### [Task to carry out]
Express each line of the listing below as one string in a JSON list, skipping blank lines.

━━━━━ Information shown ━━━━━

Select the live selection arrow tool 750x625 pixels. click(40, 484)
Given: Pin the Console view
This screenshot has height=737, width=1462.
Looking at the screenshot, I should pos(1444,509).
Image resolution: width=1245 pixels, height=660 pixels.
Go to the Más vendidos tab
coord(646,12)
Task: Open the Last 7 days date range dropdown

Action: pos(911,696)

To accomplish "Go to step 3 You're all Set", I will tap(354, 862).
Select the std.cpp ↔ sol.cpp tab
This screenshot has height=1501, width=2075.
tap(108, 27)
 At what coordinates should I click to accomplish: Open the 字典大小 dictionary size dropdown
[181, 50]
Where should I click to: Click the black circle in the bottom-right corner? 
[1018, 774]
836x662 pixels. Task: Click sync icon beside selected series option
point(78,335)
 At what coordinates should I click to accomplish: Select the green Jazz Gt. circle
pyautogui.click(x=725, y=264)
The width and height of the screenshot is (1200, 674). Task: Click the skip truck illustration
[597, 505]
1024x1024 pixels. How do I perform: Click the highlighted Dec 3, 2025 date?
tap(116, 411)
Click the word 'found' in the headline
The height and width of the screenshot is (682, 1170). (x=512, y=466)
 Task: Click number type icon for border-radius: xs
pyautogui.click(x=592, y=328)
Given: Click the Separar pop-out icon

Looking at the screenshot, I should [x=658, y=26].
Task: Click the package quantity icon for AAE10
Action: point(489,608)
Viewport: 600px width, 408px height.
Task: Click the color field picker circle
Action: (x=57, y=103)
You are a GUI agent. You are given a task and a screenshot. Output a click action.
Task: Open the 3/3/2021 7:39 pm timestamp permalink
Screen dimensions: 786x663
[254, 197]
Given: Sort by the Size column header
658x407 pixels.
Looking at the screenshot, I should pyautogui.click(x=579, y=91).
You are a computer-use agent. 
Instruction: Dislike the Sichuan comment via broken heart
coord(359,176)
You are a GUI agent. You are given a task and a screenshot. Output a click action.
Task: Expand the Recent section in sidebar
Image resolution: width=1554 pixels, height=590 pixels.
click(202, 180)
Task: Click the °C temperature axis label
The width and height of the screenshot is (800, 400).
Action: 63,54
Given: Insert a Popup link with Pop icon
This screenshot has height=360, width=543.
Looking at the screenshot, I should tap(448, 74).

━━━━━

### [Expected answer]
[
  "Select the live selection arrow tool 750x625 pixels. click(40, 484)",
  "Given: Pin the Console view",
  "This screenshot has height=737, width=1462.",
  "Looking at the screenshot, I should pos(1444,509).",
  "Image resolution: width=1245 pixels, height=660 pixels.",
  "Go to the Más vendidos tab",
  "coord(646,12)",
  "Task: Open the Last 7 days date range dropdown",
  "Action: pos(911,696)",
  "To accomplish \"Go to step 3 You're all Set\", I will tap(354, 862).",
  "Select the std.cpp ↔ sol.cpp tab",
  "This screenshot has height=1501, width=2075.",
  "tap(108, 27)",
  " At what coordinates should I click to accomplish: Open the 字典大小 dictionary size dropdown",
  "[181, 50]",
  "Where should I click to: Click the black circle in the bottom-right corner? ",
  "[1018, 774]",
  "836x662 pixels. Task: Click sync icon beside selected series option",
  "point(78,335)",
  " At what coordinates should I click to accomplish: Select the green Jazz Gt. circle",
  "pyautogui.click(x=725, y=264)",
  "The width and height of the screenshot is (1200, 674). Task: Click the skip truck illustration",
  "[597, 505]",
  "1024x1024 pixels. How do I perform: Click the highlighted Dec 3, 2025 date?",
  "tap(116, 411)",
  "Click the word 'found' in the headline",
  "The height and width of the screenshot is (682, 1170). (x=512, y=466)",
  " Task: Click number type icon for border-radius: xs",
  "pyautogui.click(x=592, y=328)",
  "Given: Click the Separar pop-out icon",
  "Looking at the screenshot, I should [x=658, y=26].",
  "Task: Click the package quantity icon for AAE10",
  "Action: point(489,608)",
  "Viewport: 600px width, 408px height.",
  "Task: Click the color field picker circle",
  "Action: (x=57, y=103)",
  "You are a GUI agent. You are given a task and a screenshot. Output a click action.",
  "Task: Open the 3/3/2021 7:39 pm timestamp permalink",
  "Screen dimensions: 786x663",
  "[254, 197]",
  "Given: Sort by the Size column header",
  "658x407 pixels.",
  "Looking at the screenshot, I should pyautogui.click(x=579, y=91).",
  "You are a computer-use agent. ",
  "Instruction: Dislike the Sichuan comment via broken heart",
  "coord(359,176)",
  "You are a GUI agent. You are given a task and a screenshot. Output a click action.",
  "Task: Expand the Recent section in sidebar",
  "Image resolution: width=1554 pixels, height=590 pixels.",
  "click(202, 180)",
  "Task: Click the °C temperature axis label",
  "The width and height of the screenshot is (800, 400).",
  "Action: 63,54",
  "Given: Insert a Popup link with Pop icon",
  "This screenshot has height=360, width=543.",
  "Looking at the screenshot, I should tap(448, 74)."
]